Key messages

• The diagnosis should be made and an accurate thermometer used to record very low core temperatures.

• Considering the high risk of ventricular fibrillation at 28 °C, hypothermic patients should be moved with caution.

• Any drug administered during hypothermia can reach toxic levels after rewarming, because of the modified pharmacokinetics associated with hypothermia.

• Hypotension, arrhythmias (e.g. atrial flutter or fibrillation, premature ventricular beats), and oliguria disappear with rewarming.

• Once the diagnosis of hypothermia is made, further heat loss must be prevented and rewarming started.
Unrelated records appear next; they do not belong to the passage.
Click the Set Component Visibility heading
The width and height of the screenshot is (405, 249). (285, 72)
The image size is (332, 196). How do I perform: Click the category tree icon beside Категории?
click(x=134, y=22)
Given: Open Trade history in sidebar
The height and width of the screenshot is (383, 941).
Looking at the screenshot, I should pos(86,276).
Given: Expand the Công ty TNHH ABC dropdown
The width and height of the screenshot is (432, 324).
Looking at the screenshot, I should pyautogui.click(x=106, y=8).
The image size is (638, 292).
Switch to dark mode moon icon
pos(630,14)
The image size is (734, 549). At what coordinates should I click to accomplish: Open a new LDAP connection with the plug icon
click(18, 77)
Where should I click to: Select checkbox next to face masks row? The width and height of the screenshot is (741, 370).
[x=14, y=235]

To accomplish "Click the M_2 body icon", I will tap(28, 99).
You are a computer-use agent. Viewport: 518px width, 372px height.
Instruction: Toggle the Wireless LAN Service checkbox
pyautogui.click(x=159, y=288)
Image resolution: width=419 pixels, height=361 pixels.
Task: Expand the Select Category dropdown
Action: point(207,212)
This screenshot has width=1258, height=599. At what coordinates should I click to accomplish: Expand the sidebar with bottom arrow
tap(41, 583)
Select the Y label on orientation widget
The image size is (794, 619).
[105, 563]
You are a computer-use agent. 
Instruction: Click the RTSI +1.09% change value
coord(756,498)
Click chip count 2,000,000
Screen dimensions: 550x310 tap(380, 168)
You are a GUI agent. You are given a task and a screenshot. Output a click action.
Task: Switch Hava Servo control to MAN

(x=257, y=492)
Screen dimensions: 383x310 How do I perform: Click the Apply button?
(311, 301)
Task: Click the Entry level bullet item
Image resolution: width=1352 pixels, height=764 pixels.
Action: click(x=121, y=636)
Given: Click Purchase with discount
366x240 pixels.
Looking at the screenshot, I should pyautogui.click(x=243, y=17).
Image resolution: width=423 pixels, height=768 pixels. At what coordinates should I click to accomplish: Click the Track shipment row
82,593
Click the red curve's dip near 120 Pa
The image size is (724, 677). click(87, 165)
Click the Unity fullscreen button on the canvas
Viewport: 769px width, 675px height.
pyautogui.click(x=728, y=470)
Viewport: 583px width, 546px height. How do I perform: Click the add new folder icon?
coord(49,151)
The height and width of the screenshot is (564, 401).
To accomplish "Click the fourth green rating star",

• Passive rewarming takes place via the patient's own heat production and ability to preserve heat loss.

• External active rewarming is achieved by applying a heat source to the body surface.

• Internal active rewarming includes administering warmed humidified air via an endotracheal tube, gastric, peritoneal, and pleural lavage, extracorporeal rewarming, and cardiopulmonary bypass.

• In mild hypothermia, most rewarming can be passive together with hot drinks and warmed humidified oxygen.

• In a moderately hypothermic patient, in coma or respiratory failure, active internal rewarming is recommended using warmed humidified oxygen delivered by mechanical ventilation and gastric lavage. In the presence of cardiovascular instability, peritoneal dialysis or warming by extracorporeal shunt may be required.

• In severe hypothermia with cardiorespiratory arrest, cardiopulmonary bypass is the best method of rewarming.